Waarom zijn we wat we zijn? Dit wordt vaak gevraagd en uit het antwoord ontspringt, omdat we onszelf hebben gemaakt, de volgende vraag: hoe? We zijn in onze zijnstoestand gekomen om dit specifieke aanpassen van kosmische principes waarvan we sommige al hebben geassimileerd en ons eigen hebben gemaakt, terwijl andere nog moeten worden geassimileerd; en verder zijn slechts gedeeltes en aspecten van sommige hiervan geassimileerd en er dient nog meer assimilatie plaats te vinden. Dit proces is afhankelijk van de activiteit van de wet van Yagna-opoffering – aan en van anderen te geven en te ontvangen. Deze verklaring noodzaakt ons te onderzoeken waarom we genieten of lijden van de capaciteit of de beperking tot offeren en tot aanvaarden en het antwoord daarop is – de wet van cycliciteit. Ieder van ons beweegt zich door een specifieke tijd of yuga en overeenkomstig het seizoen zullen de vruchten van onze inspanningen zijn. Ieder wezen in het universum is een deel van de ruimte, door handeling (karma) assimileert het andere delen en brengt zo oorzaken voort waarvan de reactie die het gevolg is mettertijd onder ogen zal moeten worden gezien. In dit assimileren beïnvloedt het en wordt het door alle andere delen beïnvloed totdat het de waarheid van broederschap, van verbinding, ja zelfs van de eenheid zelf leert. Merk de drievoudige werking van de Ene wet op in het volgende:

“Bovendien is er één absolute, altijd werkzame en nooit dwalende wet, die van de ene eeuwigheid (of Manvantara) tot de andere steeds dezelfde lijnen volgt – die aan het gemanifesteerde, of dat wat we de grote illusie (Maha-Maya) noemen, altijd een mogelijkheid biedt om hoger op te klimmen, maar die enerzijds de Geest dieper en dieper in stoffelijkheid dompelt, en hem dan door het vlees verlost en bevrijdt. Deze wet gebruikt voor die doeleinden de Wezens van andere en hogere gebieden, mensen of denkvermogens (Manu’s), in overeenstemming met wat ze Karmisch nodig hebben.”[4]

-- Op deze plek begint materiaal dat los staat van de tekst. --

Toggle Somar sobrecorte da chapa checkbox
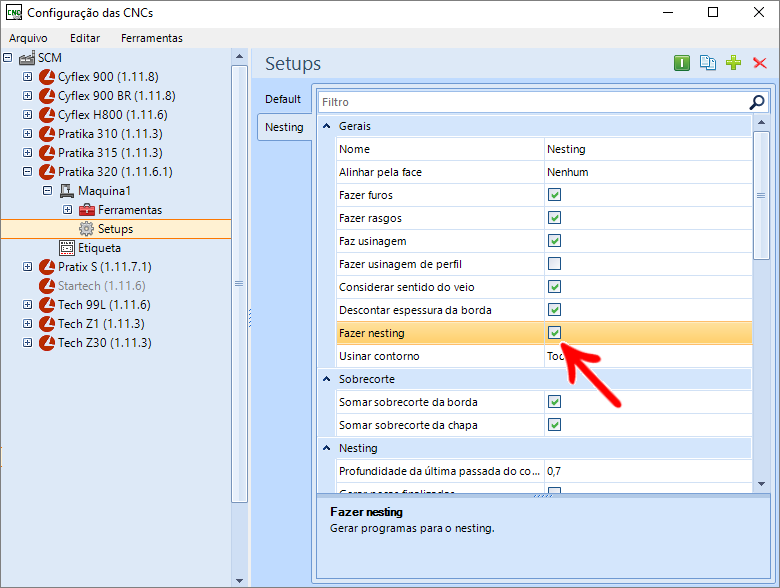Image resolution: width=780 pixels, height=588 pixels. click(554, 425)
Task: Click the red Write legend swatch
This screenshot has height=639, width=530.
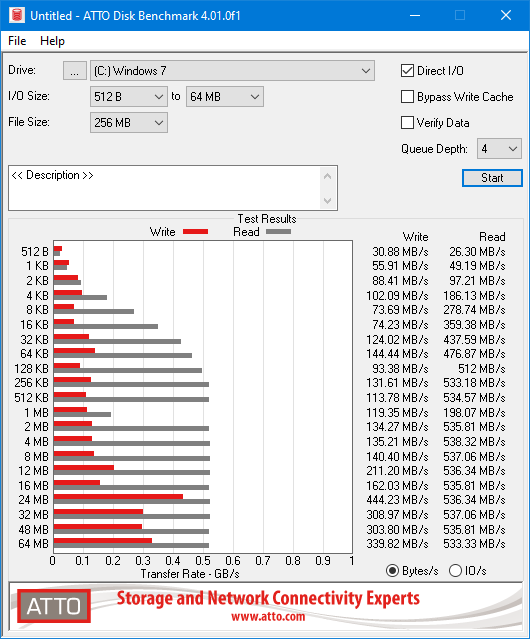Action: click(196, 231)
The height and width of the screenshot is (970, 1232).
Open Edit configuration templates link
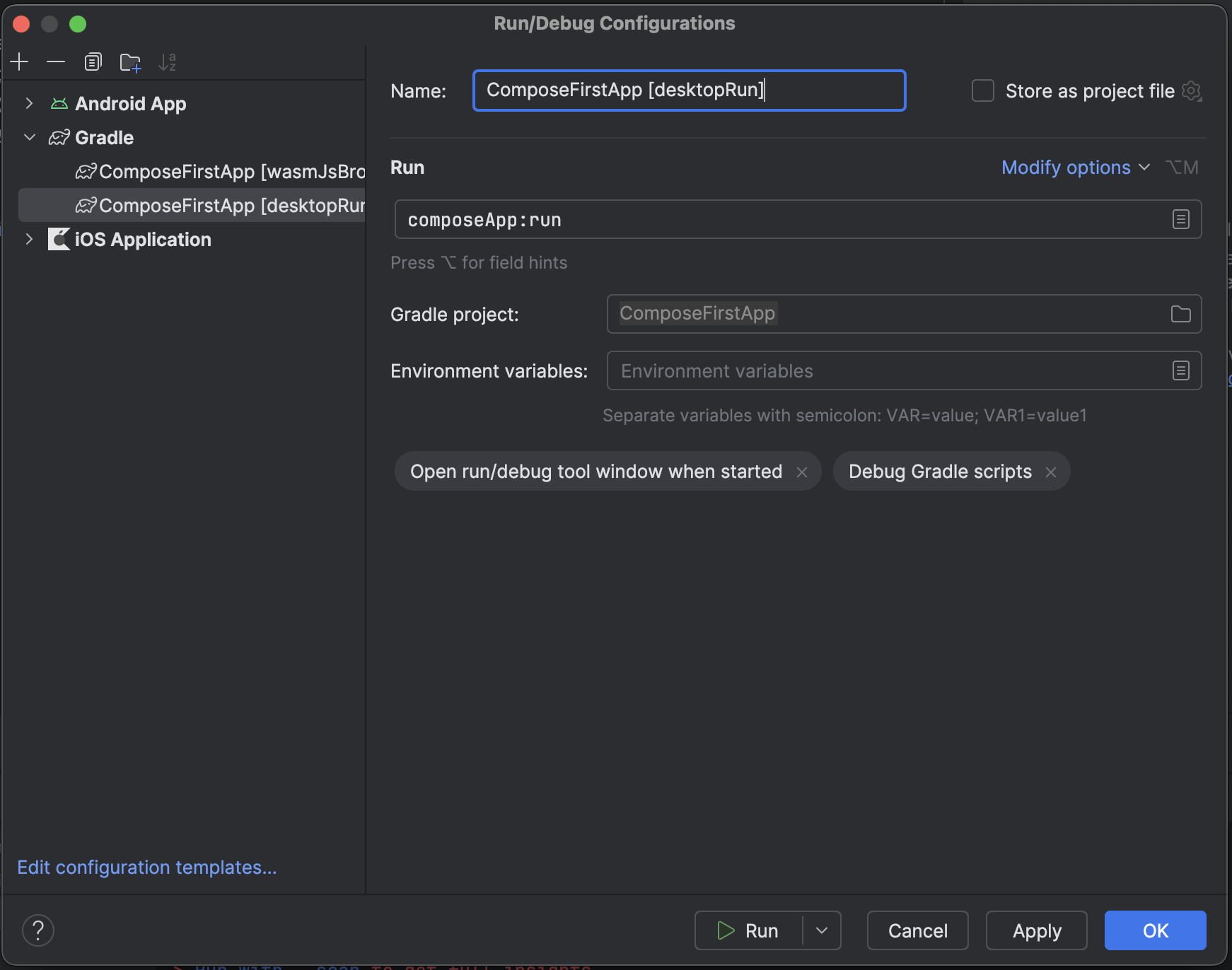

Zo kan de lezer zien dat de wet der wetten de wet van broederschap is – Alaya. Zijn drievoudige uitdrukking is karma, yuga en yagna – compensatie, cycliciteit en opoffering.  Deze broederschap omvat niet alleen de mens, maar de gehele natuur – geestelijk of atmisch, intellectueel of manasisch, psychisch of kamisch, en lichamelijk of ‘sharirisch’. Zijn eenheid strekt zich over het menselijke rijk uit en omvat vogel en dier, struik en boom, metaal en steen, alle onzichtbare elementale rijken van natuurgeesten, feeën en devatas, collectieve scharen van aartsengelen, stralenden en deva’s en de kroon van hen allen – geperfectioneerde mensen, Mahatma’s, Boeddha’s, Dhyanis. In zijn oorsprong of upadische vormloosheid is de natuur even oud als zijn Godheid. In De Sleutel tot Theosofie zegt HPB:

“Wanneer we over de Godheid spreken en deze zien als identiek en gelijk bestaand met de natuur, dan wordt de eeuwige en ongeschapen natuur beodeld, niet uw verzameling voorbijgaande schaduwen en eindige onwerkelijkheden. Wij laten het aan de dichters van lofzangen over, het zichtbare uitspansel of de hemel Gods troon te noemen en onze aarde van slijk Zijn voetenbank. Onze GODHEID bevindt zich noch in een paradijs, noch in een boom, een gebouw of een berg, maar is overal, in elk atoom van de zichtbare en onzichtbare kosmos, in, boven en rondom ieder onzichtbaar atoom en deelbare molecule, want HET is de mysterieuze kracht van evolutie en involutie, de alomtegenwoordige, almachtige en zelfs alwetende scheppende potentialiteit”.[5]

Als God en de natuur één zijn, dan zijn deze twee ook één met de wet. De Geheime Leer zegt: “ Het is zinloos te spreken over ‘wetten die ontstaan als de Godheid zich voorbereidt om te scheppen’, want (a) wetten zijn, of beter WET is, eeuwig en ongeschapen; en (b) de Godheid is wet, en omgekeerd.  …” En ze voegt toe: “Bovendien ontvouwt de Ene Eeuwige WET alles in de (toekomstige) gemanifesteerde natuur …”[6]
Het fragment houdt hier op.